EdSource asked the candidates whether local school districts should be allowed to reject charter school applications if the charter could be a financial drain on the district. Officials for some districts with large numbers of charter schools, such as Oakland and Los Angeles, have said the charter schools are reducing their enrollment and state funding. The issue has become a hot button one. Many charter advocates fear that if school districts are allowed to take the financial impact of charter school expansion into account when awarding charters, school district administrators would use it as an excuse to simply reject them.
Newsom said he did not want districts to use fiscal impact claims to block otherwise qualified charter schools, but also said “ignoring significant fiscal impacts would not be prudent.”
“I believe financial impact should therefore be a consideration, not a deciding factor” when deciding to approve a charter, Newsom said.
Villaraigosa, as well as Chiang, did not directly answer the question. But both expressed support for charter schools.
“I support high-quality public schools and high-quality public charters.
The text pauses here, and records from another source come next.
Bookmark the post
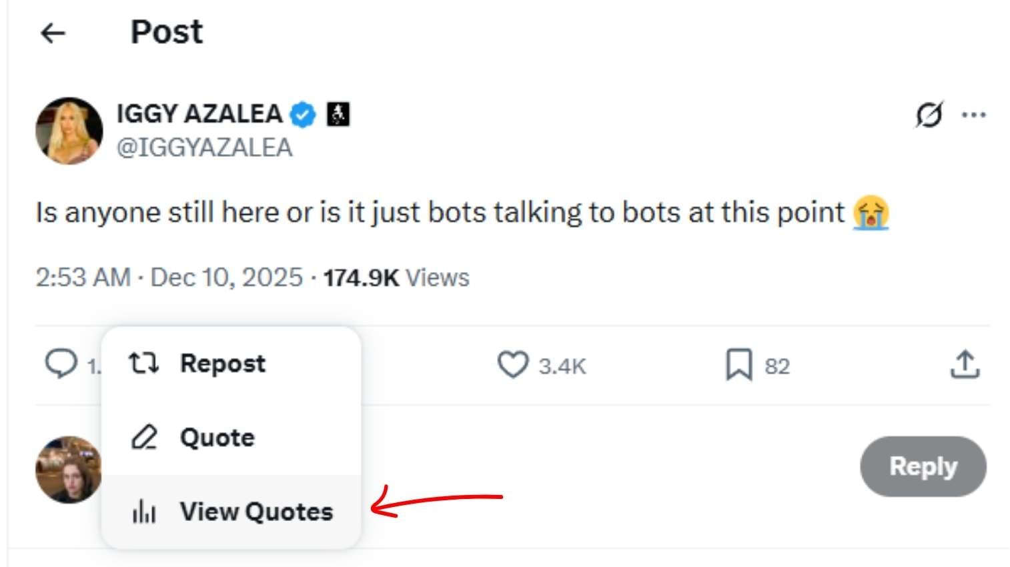The image size is (1010, 567). point(738,365)
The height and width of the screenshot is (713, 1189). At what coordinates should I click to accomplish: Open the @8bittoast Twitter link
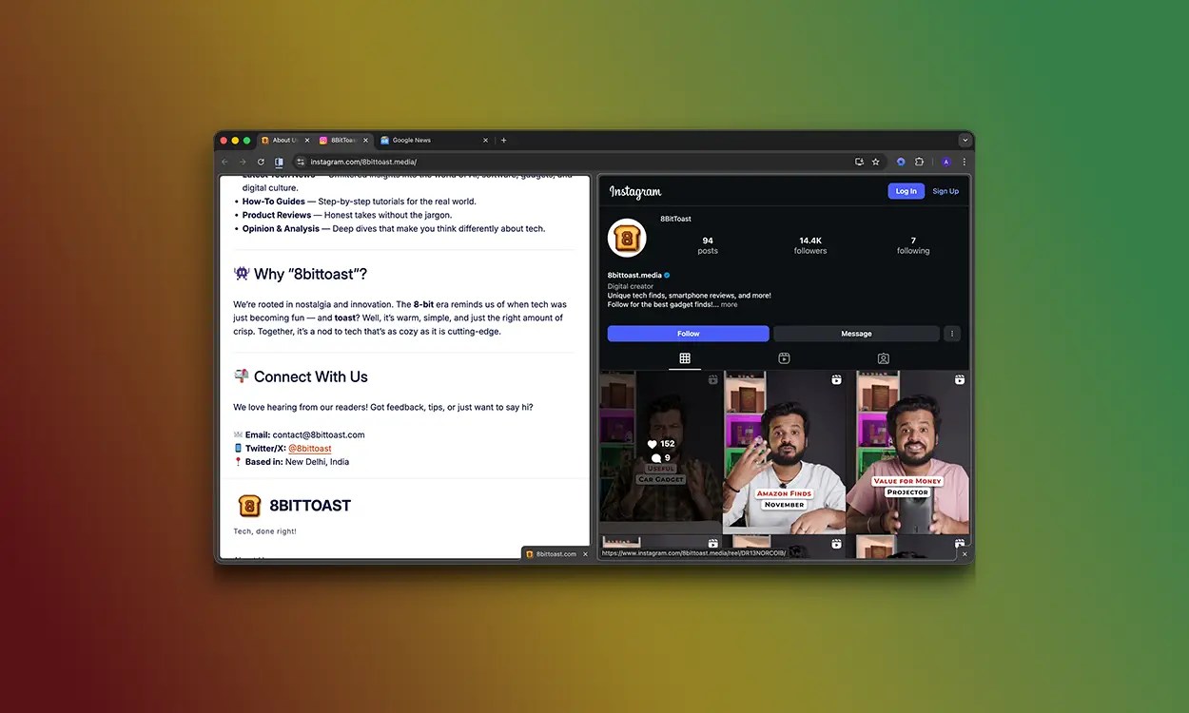pos(311,448)
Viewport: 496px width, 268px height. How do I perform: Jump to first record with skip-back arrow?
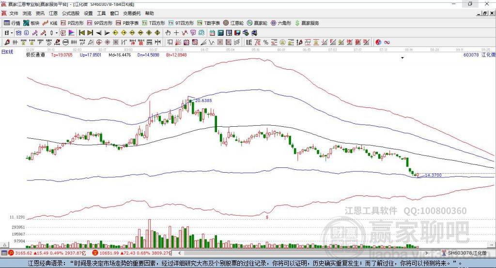(x=81, y=32)
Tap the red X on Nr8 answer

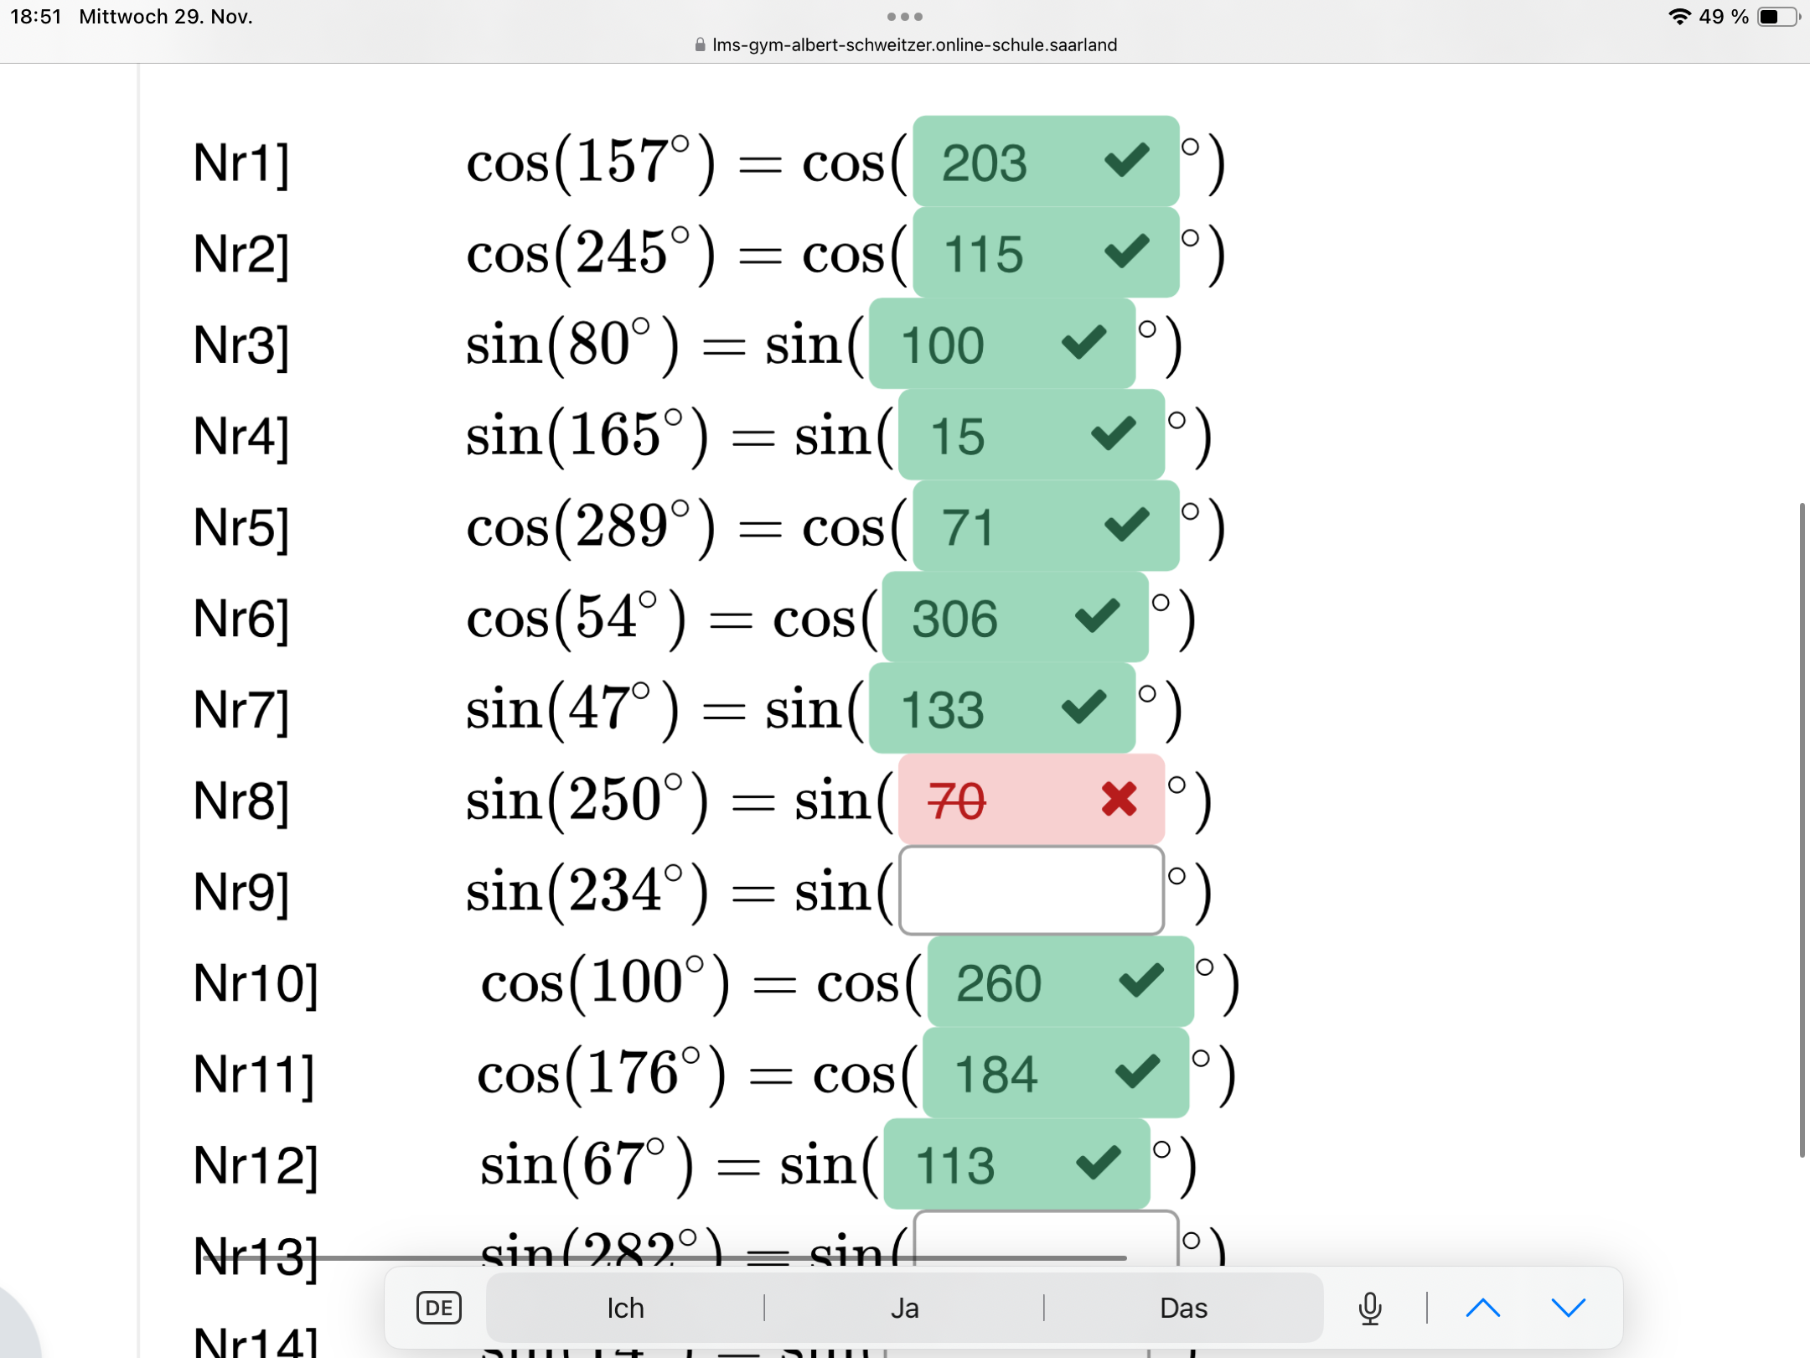[1119, 799]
I think it’s important to support those public institutions which are innovating and successfully educating our children,” Villaraigosa said.
Chiang said charters “are here to stay” and “need to be transparent and held accountable in the same way that traditional schools are.” He added: “The best charters provide a laboratory for experimentation and allow students and parents to explore varied educational options not provided in the mainstream public schools.”
Eastin provided an unequivocal one-word answer to this question: Should local districts be given the power to reject charter schools if they determine that the charter has or will make an adverse financial impact on the district? “Yes.”
The four Democrats reiterated their support for universal pre-kindergarten education for all California 4-year-olds, and said the state shouldn’t stop there. Each said California should provide more support during the first three years of children’s lives, and said they want to ensure more families have access to affordable child care.
“Child care and early childhood education are economic justice issues, and as governor I will work to address these critical issues,” Chiang said.
Newsom said the state should start even sooner, with expanded access to prenatal care and paid family leave.
Villaraigosa said he would create a Master Plan for Early Education and appoint a cabinet-level Early Child Care and Education Coordinator.
“If we’re going to get serious about closing the achievement gap, we have to start at the beginning,” Villaraigosa said.
Eastin, who also called for providing three months of fully paid maternity leave, was the only candidate to detail how she would pay for such expansions in early education. She called for an overhaul of California’s tax law to raise commercial and industrial property taxes and boost local education funding by making it easier to raise parcel taxes.
“We need to shift our budget priorities from a ‘pay later’ mentality to an investment mentality,” Eastin said.